O cronograma habitacional ainda depende de vários fatores, entre eles, o cadastro dos moradores e os resultados do chamamento à iniciativa privada. As previsões iniciais indicam que as primeiras habitações comecem a ser entregues também no ano que vem.

Desapropriações, muros e disputas históricas

Não é a primeira vez que o poder estadual tenta acabar com a favela do Moinho. No início dos anos 1990, um grupo de moradores ocupou um terreno que pertencia à Rede Ferroviária Federal (RFFSA). Quase uma década depois, o terreno foi leiloado para a empresa Mottarone para quitar dívidas tributárias da RFFSA.

Mas a empresa foi extinta e todos os seus bens repassados à União.

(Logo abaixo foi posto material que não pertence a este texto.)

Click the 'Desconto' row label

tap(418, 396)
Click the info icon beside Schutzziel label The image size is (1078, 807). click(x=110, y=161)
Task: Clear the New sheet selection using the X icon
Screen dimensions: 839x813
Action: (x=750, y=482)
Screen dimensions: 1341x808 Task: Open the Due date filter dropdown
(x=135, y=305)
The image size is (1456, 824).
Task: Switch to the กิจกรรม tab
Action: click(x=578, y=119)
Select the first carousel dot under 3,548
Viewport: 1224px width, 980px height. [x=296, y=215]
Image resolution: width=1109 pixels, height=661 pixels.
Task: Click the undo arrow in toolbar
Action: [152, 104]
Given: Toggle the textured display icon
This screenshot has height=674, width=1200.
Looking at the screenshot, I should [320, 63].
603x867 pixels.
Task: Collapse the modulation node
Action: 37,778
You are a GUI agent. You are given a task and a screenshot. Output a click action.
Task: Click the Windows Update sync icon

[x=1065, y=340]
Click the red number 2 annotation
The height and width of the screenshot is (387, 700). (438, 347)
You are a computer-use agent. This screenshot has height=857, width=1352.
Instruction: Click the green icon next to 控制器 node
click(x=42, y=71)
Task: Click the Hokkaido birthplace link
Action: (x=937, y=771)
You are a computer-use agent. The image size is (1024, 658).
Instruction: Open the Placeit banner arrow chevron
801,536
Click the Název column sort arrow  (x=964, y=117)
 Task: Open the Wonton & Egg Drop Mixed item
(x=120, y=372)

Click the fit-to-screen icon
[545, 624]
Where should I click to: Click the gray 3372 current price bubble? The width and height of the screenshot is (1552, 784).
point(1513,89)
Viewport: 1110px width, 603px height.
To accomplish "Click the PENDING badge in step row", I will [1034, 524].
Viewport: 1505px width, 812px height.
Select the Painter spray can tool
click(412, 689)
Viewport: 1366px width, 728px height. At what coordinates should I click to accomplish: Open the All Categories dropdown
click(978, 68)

Com isso, nunca houve definição sobre o que era União e o que era da Prefeitura. Hoje, os poderes estadual e federal negociam a cessão de parte da área da União. As conversas estão bem encaminhadas.

Ainda nos anos 2000, a associação de moradores conseguiu decisão favorável para se manter no local. O então prefeito Gilberto Kassab (PSD) queria declarar a área de utilidade pública e desapropriar toda a área. Após um grande incêndio em 2011, Kassab decidiu construir um muro para separar a favela. A separação acabou derrubada pelos próprios moradores.

O prefeito seguinte, Fernando Haddad (PT), prometeu a regularização fundiária e urbanização do local, mas o projeto avançou pouco. Somente em 2022 que a favela passou a contar com sistema de água e esgoto após cobranças do Ministério Público de São Paulo.